Quatre mécanismes qui se superposent
Beaucoup de patients abordent la question du remboursement comme une donnée unique : soit c’est pris en charge, soit ça ne l’est pas. La réalité est plus fine, parce que quatre mécanismes indépendants se superposent sur un même trajet. Le premier est le taux de prise en charge : l’Assurance Maladie couvre une fraction de la dépense, déterminée par la réglementation. Le deuxième est le ticket modérateur, c’est-à-dire la part complémentaire qui reste due, sauf exonération. Le troisième est le tiers payant, qui ne modifie pas les montants mais évite d’avancer l’argent. Le quatrième est la franchise médicale, retenue plus tard sur vos remboursements.
Ces quatre étages n’obéissent pas aux mêmes logiques et ne se compensent pas entre eux.
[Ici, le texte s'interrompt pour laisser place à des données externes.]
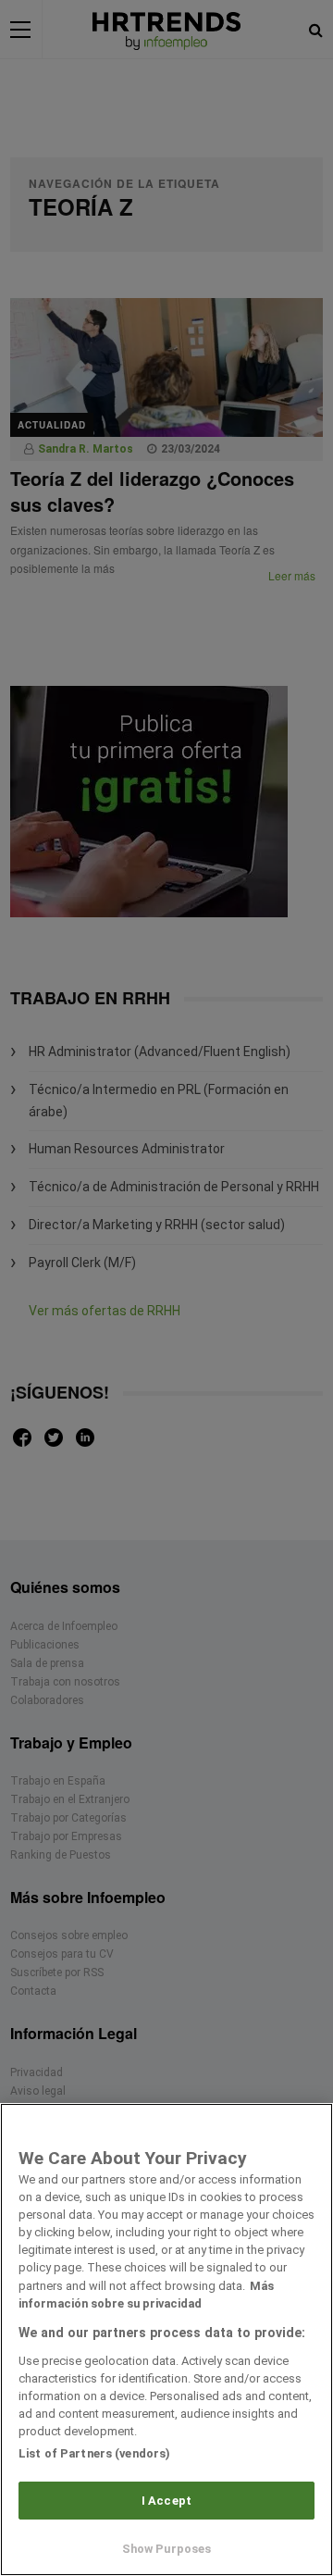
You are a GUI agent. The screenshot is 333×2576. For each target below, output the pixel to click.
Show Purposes (167, 2549)
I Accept (166, 2501)
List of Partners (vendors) (94, 2453)
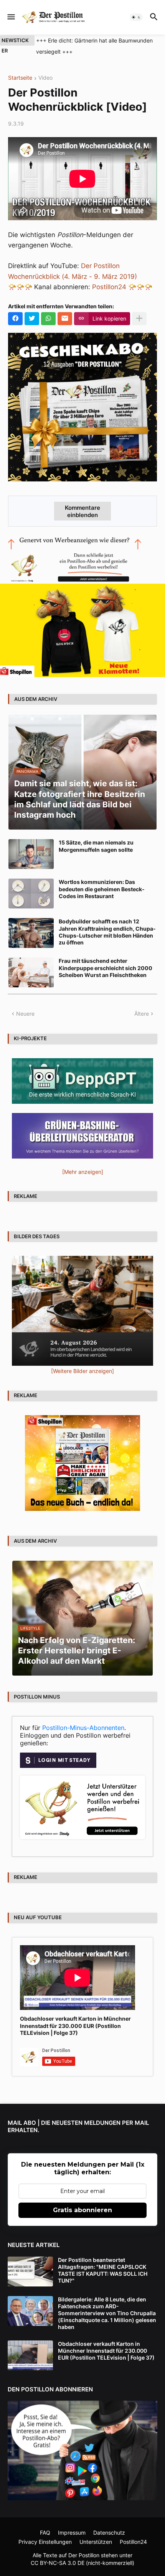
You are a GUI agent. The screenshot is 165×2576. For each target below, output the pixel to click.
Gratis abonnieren (82, 2210)
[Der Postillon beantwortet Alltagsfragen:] (30, 2271)
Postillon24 (109, 287)
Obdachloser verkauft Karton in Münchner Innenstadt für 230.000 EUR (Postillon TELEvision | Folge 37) (75, 2025)
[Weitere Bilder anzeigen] (82, 1371)
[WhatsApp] (48, 318)
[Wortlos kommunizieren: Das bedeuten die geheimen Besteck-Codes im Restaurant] (31, 893)
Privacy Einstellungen (45, 2541)
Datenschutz (109, 2532)
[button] (10, 17)
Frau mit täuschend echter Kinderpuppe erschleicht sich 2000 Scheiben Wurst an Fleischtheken (105, 967)
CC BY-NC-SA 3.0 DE (57, 2563)
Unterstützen (95, 2541)
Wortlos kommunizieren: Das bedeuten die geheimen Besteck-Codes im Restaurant (102, 889)
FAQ (45, 2532)
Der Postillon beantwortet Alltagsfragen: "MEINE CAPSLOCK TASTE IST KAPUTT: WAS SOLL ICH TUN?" (102, 2270)
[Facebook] (15, 318)
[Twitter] (32, 318)
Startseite (20, 78)
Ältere (141, 1013)
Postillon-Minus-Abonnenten (83, 1728)
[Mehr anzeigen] (139, 318)
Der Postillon (83, 2555)
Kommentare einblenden (82, 511)
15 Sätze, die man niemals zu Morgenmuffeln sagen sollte (96, 846)
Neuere (25, 1013)
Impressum (72, 2532)
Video (45, 78)
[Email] (65, 318)
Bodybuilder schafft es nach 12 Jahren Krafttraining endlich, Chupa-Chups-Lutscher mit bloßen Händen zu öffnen (107, 932)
On peut bénéficier du tiers payant et conserver un reste à charge ; on peut être exonéré de ticket modérateur au titre d’une affection de longue durée et rester soumis à la franchise ; on peut relever d’une exonération de franchise sans pour autant échapper au ticket modérateur. C’est cette combinaison, propre à chaque dossier, qui explique que deux personnes suivies dans le même service pour des soins comparables n’aient pas exactement le même reste à payer en fin de mois.
Un dernier élément s’ajoute pour certains déplacements : l’accord préalable. Au-delà d’une certaine distance, ou lorsque les trajets se répètent sur de longues distances, la prise en charge est subordonnée à une démarche auprès du service médical de la caisse. Ce guide détaille chacun de ces mécanismes, avec les seuils et les conditions qui les déclenchent. Une précaution s’impose d’emblée : les montants et les listes d’exonération évoluent, et aucun professionnel du transport n’est habilité à vous promettre un remboursement, un délai ou l’obtention d’un accord. La source à consulter reste votre caisse ou le site ameli.fr.

Ce qu’il faut vérifier avant une série de trajets
Lorsque des soins répétés sont programmés, quelques vérifications faites une seule fois évitent des surprises étalées sur plusieurs mois. Elles se font en une conversation avec le secrétariat du service et un passage sur votre compte ameli.
L’objectif n’est pas de calculer un montant à l’avance, exercice impossible et souvent trompeur, mais de savoir quels mécanismes vous concernent et lesquels ne vous concernent pas.
- Si vos soins relèvent d’une affection de longue durée exonérante, et si le transport y est rattaché.
- Si la distance ou le nombre de trajets déclenche une demande d’accord préalable.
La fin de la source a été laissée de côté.